• _Your goal_: When the word "computer" shows up in a line of the data below, copy that whole line.

• _Given information_:

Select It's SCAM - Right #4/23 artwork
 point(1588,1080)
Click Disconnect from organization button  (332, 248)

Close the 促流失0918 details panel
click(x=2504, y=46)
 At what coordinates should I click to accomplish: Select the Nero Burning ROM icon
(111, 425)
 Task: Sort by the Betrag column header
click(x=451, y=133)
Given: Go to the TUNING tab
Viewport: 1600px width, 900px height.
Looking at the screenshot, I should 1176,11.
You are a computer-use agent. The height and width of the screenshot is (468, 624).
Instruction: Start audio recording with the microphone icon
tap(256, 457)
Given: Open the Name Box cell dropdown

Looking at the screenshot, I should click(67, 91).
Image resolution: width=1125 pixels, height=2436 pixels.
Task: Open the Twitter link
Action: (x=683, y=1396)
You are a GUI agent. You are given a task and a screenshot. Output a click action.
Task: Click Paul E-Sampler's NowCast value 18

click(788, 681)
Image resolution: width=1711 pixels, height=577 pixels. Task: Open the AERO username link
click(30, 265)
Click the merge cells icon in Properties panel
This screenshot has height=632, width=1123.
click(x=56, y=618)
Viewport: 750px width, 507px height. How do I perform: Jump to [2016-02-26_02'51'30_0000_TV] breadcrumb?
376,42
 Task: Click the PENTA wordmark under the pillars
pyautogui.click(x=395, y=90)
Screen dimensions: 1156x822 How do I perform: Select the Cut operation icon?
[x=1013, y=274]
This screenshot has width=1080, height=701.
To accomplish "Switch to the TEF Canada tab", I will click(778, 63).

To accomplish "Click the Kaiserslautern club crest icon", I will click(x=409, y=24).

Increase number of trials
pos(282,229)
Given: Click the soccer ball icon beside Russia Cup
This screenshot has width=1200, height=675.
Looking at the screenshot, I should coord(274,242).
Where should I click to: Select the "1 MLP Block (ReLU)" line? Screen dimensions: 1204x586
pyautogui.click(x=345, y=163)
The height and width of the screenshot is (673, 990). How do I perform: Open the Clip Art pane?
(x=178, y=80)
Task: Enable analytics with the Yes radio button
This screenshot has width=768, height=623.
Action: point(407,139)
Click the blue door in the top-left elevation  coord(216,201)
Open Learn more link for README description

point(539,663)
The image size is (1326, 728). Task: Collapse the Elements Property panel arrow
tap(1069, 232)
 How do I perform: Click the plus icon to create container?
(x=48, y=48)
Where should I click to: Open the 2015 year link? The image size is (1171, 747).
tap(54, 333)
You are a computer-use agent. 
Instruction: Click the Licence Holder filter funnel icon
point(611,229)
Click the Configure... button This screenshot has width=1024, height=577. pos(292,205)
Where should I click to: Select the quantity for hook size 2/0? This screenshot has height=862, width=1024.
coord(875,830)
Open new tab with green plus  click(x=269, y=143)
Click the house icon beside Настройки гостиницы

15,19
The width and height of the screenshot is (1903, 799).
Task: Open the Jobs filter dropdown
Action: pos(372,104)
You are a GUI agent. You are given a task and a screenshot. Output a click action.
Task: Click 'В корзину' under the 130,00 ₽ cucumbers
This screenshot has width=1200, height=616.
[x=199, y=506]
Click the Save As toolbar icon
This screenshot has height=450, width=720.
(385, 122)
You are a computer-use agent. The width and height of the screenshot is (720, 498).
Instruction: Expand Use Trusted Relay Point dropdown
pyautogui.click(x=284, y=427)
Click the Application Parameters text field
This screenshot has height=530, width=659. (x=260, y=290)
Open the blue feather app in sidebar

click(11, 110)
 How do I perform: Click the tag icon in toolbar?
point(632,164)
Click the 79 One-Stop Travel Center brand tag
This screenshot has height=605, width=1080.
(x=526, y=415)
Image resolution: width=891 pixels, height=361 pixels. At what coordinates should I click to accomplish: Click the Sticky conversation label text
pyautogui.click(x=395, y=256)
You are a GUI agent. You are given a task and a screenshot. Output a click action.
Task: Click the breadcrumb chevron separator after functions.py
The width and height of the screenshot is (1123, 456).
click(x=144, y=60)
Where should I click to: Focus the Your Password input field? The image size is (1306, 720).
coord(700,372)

• _Solution_:
You are a computer-use agent. The height and width of the screenshot is (468, 624).
You are a computer-use agent. 
You are a computer-use agent. The width and height of the screenshot is (720, 498).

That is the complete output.